━━━ SUPPLIED DATA
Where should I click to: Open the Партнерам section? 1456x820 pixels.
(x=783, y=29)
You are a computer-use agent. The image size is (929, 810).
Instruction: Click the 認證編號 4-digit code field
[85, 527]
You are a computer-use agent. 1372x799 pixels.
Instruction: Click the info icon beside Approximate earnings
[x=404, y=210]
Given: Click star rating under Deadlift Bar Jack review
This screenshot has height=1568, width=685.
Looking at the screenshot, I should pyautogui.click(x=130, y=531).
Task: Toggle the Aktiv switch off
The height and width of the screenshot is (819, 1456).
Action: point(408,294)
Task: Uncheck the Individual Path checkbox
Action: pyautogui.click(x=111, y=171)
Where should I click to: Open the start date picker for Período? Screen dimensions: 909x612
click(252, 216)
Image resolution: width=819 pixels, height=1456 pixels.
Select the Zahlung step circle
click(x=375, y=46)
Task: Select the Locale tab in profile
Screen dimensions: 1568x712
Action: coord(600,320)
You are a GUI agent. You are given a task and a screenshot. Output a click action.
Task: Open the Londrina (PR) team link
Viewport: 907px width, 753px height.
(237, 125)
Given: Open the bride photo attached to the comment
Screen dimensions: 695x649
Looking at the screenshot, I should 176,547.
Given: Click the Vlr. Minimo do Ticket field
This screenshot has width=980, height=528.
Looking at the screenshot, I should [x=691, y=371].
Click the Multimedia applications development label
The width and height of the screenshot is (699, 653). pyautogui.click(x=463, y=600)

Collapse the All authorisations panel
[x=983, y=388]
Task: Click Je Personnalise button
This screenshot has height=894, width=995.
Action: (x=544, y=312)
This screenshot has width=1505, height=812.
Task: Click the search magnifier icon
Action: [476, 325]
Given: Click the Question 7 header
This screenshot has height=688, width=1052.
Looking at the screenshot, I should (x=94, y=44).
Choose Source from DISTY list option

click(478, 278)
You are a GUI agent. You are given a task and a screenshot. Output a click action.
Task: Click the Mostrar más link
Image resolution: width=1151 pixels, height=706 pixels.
━━━━━━
[CHALLENGE] Copy every one of the records above line for line, without changing a single character.

[FULL SOLUTION]
Where should I click to: Open the Партнерам section? 1456x820 pixels.
(x=783, y=29)
You are a computer-use agent. The image size is (929, 810).
Instruction: Click the 認證編號 4-digit code field
[85, 527]
You are a computer-use agent. 1372x799 pixels.
Instruction: Click the info icon beside Approximate earnings
[x=404, y=210]
Given: Click star rating under Deadlift Bar Jack review
This screenshot has height=1568, width=685.
Looking at the screenshot, I should pyautogui.click(x=130, y=531).
Task: Toggle the Aktiv switch off
The height and width of the screenshot is (819, 1456).
Action: point(408,294)
Task: Uncheck the Individual Path checkbox
Action: pyautogui.click(x=111, y=171)
Where should I click to: Open the start date picker for Período? Screen dimensions: 909x612
click(252, 216)
Image resolution: width=819 pixels, height=1456 pixels.
Select the Zahlung step circle
click(x=375, y=46)
Task: Select the Locale tab in profile
Screen dimensions: 1568x712
Action: coord(600,320)
You are a GUI agent. You are given a task and a screenshot. Output a click action.
Task: Open the Londrina (PR) team link
Viewport: 907px width, 753px height.
(237, 125)
Given: Open the bride photo attached to the comment
Screen dimensions: 695x649
Looking at the screenshot, I should 176,547.
Given: Click the Vlr. Minimo do Ticket field
This screenshot has width=980, height=528.
Looking at the screenshot, I should [x=691, y=371].
Click the Multimedia applications development label
The width and height of the screenshot is (699, 653). pyautogui.click(x=463, y=600)

Collapse the All authorisations panel
[x=983, y=388]
Task: Click Je Personnalise button
This screenshot has height=894, width=995.
Action: (x=544, y=312)
This screenshot has width=1505, height=812.
Task: Click the search magnifier icon
Action: [476, 325]
Given: Click the Question 7 header
This screenshot has height=688, width=1052.
Looking at the screenshot, I should (x=94, y=44).
Choose Source from DISTY list option

click(478, 278)
You are a GUI agent. You are given a task and a screenshot. Output a click action.
Task: Click the Mostrar más link
Image resolution: width=1151 pixels, height=706 pixels.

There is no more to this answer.